Adnoc secured conditional approval from the European Commission for its planned EUR 14.7 bn acquisition of Germany’s Covestro, according to a statement (pdf) by the regulator, clearing a major hurdle to what would be the largest Gulf-led buyout of a European-listed company. The green light is dependent on both Adnoc and Covestro sticking to commitments they made. The news was also picked up by Reuters.

BACKGROUND- The sign-off, which came well ahead of the March 2026 deadline, follows months of scrutiny after Brussels opened an in-depth probe under its Foreign Subsidies Regulation in September, warning that state-backed support, including an unlimited state guarantee, a planned capital injection, and tax benefits, could distort market competition.

Not without a couple of tweaks: The energy giant agreed to scrap the unlimited state backing by amending its articles of association and to license Covestro’s sustainability patents to European competitors for 10 years. EU competition chief Teresa Ribera said the commitments “effectively address the [possible] negative effects” by keeping key technologies accessible for industry peers.

What’s next: The approval, also valid for a decade and monitored by an independent trustee, allows Adnoc to move ahead with final national-level clearances in Germany. Once completed, the transaction would bring Covestro under Adnoc’s XRG investment arm, broadening Abu Dhabi’s international footprint in chemicals and advanced materials. Covestro had guided for the transaction to close before 2 December.
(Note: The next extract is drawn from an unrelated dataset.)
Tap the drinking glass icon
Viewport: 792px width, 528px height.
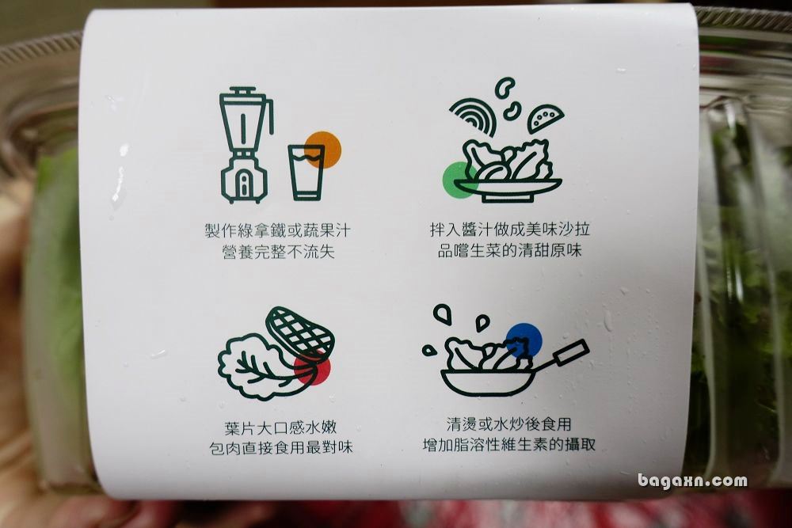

IN CONTEXT- The move fits into a broader Gulf drive to deploy hydrocarbon wealth into global LNG and chemicals assets, Bloomberg wrote. Adnoc and Saudi Aramco have been locking in LNG supply contracts to build out their trading arms, while QatarEnergy is expanding stakes in export and receiving terminals worldwide. Gulf producers are betting that long-term demand for natural gas and industrial polymers will remain resilient as inputs for power, plastics, packaging, and lightweight materials used in electronics and autos.

IN OTHER M&A NEWS-

The 2PointZero-Ghitha-Multiply merger is nearly across the finish line: Multiply completed the takeover of shares in Ghitha Holding and all of 2PointZero, according to three separate bourse disclosures here (pdf), here (pdf), and here (pdf), folding a cluster of IHC-linked assets under its umbrella. The group is now finalizing a capital increase to issue new shares to the sellers, and the transaction will be fully reflected in the market once the consolidated entity is listed and the new ownership structure is disclosed. This comes a little under a week after parent firm International Holding Company’s (IHC) shareholders signed off on the merger.

Transaction mechanism: The plan saw Multiply acquire 83.52% of Ghitha from IHC Food Holding, 0.41% from IHC Companies Management (good for roughly 202.8 mn shares in total), and IHC Capital’s stake in 2PointZero through a share-swap. Multiply’s shareholders had already signed off on the move, which involves lifting the company’s share capital to AED 8.6 bn from AED 2.8 bn and issuing 23.36 bn new shares to complete the transfers.

The combined entity is set to operate under the 2PointZero Group name, with Multiply CEO Samia Bouazza slated to lead the enlarged platform and Ghitha remaining under its current management. The transaction will push the group’s freefloat to 39%, potentially widening index eligibility on the ADX.